The shinden-zukuri garden was intended to “provide space for the imperial ceremonies,” banquets, and various social functions. For this purpose, the staircase, bridge, island, and artificial hills were to form a single axis origi­nating at the center front of the shinden. But since this

axis tended to emphasize the shallowness of the site, it was commonly disguised through techniques which provide only partial, or obscured, views. These popular techniques were used in a great variety of interpretations, bringing the further breakdown of symmetry and the rise of a more free-form garden. The main passages in Sakuteiki outlin­ing these techniques are as follows:

[I]n spanning the bridge from the island to the shore of the courtyard, do not bring the centerline of the bridge to fall in the exact center of the staircase of the Main Hall. You should, instead, set the east-side post of the bridge in line with the west-side pillar supporting the roof of the staircase. The bridge itself should be spanned at an oblique angle.54

Thirty meters (ninety-eight feet) was much too shallow for a front axial view from the shinden. To remedy this, Sakuteiki advocates an interpretation which presents the length of the bridge in diagonal profile, creating an illu­sion of depth.
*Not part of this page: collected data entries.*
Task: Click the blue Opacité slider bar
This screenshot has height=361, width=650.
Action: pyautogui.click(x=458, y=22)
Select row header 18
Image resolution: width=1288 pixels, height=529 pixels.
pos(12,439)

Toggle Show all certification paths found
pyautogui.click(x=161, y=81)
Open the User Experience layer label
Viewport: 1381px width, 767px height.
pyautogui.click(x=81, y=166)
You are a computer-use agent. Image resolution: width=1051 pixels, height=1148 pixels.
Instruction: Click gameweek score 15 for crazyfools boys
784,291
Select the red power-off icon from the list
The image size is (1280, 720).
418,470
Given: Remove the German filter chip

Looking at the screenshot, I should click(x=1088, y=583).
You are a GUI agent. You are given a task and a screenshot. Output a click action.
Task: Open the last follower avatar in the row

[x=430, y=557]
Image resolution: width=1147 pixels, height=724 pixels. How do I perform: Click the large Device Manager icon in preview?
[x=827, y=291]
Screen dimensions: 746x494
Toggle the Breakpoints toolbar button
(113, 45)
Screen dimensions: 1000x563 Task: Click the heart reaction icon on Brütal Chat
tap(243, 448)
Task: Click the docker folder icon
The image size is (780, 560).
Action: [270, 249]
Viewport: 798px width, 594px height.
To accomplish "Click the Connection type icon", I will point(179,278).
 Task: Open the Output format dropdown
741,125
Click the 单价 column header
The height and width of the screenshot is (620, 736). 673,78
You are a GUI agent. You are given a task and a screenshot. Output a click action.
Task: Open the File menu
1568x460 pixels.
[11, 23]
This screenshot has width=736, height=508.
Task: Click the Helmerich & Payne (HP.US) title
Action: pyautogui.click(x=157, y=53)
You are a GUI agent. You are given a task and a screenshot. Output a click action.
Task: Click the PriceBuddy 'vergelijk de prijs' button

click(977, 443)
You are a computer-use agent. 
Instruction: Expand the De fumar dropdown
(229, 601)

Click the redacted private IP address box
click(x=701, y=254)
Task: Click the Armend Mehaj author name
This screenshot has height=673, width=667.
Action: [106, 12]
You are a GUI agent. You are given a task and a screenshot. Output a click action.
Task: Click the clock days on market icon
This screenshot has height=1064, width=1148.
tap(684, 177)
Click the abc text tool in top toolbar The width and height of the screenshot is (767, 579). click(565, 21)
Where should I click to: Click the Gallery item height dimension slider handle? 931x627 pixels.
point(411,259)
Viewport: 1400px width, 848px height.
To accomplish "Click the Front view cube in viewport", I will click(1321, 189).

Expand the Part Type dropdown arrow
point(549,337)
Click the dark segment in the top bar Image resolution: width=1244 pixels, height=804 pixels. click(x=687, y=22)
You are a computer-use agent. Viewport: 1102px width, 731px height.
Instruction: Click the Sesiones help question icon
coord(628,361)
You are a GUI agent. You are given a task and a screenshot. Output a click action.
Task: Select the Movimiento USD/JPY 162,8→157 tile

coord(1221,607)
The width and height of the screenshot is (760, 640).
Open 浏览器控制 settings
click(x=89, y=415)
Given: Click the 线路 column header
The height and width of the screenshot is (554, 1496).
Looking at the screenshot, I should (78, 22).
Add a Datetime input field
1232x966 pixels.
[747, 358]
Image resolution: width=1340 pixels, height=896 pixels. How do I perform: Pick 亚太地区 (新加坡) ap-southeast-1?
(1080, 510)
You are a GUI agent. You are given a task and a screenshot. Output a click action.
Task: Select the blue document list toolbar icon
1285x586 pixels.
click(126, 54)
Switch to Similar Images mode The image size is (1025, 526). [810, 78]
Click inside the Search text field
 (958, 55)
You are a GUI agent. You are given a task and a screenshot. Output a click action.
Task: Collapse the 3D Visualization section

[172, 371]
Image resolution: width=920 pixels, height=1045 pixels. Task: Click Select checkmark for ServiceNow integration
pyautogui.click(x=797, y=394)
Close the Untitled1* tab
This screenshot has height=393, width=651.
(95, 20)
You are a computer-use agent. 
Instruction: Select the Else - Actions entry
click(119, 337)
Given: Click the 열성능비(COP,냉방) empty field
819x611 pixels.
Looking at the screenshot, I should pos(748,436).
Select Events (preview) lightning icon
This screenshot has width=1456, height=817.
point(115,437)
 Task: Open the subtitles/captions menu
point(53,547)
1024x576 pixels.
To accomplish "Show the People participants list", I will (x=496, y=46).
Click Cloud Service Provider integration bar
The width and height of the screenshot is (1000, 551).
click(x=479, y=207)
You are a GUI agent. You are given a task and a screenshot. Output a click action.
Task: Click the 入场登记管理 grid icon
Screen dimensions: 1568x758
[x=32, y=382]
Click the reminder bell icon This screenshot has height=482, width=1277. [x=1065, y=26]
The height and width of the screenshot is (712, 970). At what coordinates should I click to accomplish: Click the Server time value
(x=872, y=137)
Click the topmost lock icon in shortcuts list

The underside of the arched bridge, when it is visible from the direction of the seat of honor, presents a most unsightly view. Because of this, many big stones are placed toward the underside of the bridge to divert such a view.55

Creating a sense of vastness in a small site, here by show­ing an oblique view of the bridge, should not compromise the garden’s aesthetics. Scrupulous attention was paid to what would be seen from the shinden and specific camou­flaging techniques were recommended as necessary.

Some of the other techniques suggested in Sakuteiki for achieving this same effect are:

Do not place the Buddhist trinity stones facing straight toward the Main Hall (shinden) of the palace. You should, instead, place them facing a little off the exact front.56

When you make the scene of a hill, do not let the valley point toward the house… In general, the opening of the valley should not face the main front view of the garden, but instead a little away from it.57

In [the hill island] style, the hills on the island should show the outline of overlapped hillocks of varied heights…5S

In making the island in [the field island] style, a few streaks of hillside fields (nosuji) are built in varied horizontal outlines.. ,59

[W]ater is sometimes made… to fall zigzag to the right and the left by means of placing the water-hit­ting stones in two or three steps of lowering eleva­tions.60

The Sideways Stone will look attractive especially when placed in a slanting angle to the running direc­tion of the stream, showing its long and heaved mid­dle portion…“

The stones to form the cliff scene should appear as though a folding screen were set up unfurled. Or, it should look as if the door pieces were set in and out against the background hill.62

In other words, the view-obscuring techniques described in Sakuteiki include averting alignment of the bridge or symbolic stones with the shinden s central axis, rotating the valley opening, offsetting, alternating, overlapping, zigzagging, providing only partial views of objects, and concealing the depth of the site. All have the intended effect of imbuing a restricted space with a sense of limit­lessness. The application of these techniques gave rise to some of the most ingenious and effective interpretations of the prototype ever made.

These interpretations combined frontal, unidirectional, static view-obscuring techniques with others that were asymmetrical and more free-form, and became the basis for the post-Heian-period gardens that developed in re­sponse to changes in the palace’s function and further im­posed constraints, and ultimately led to the miegakure hide-and-reveal techniques used in the kinetic, multi-van­tage-point gardens of the sixteenth and seventeenth cen­turies.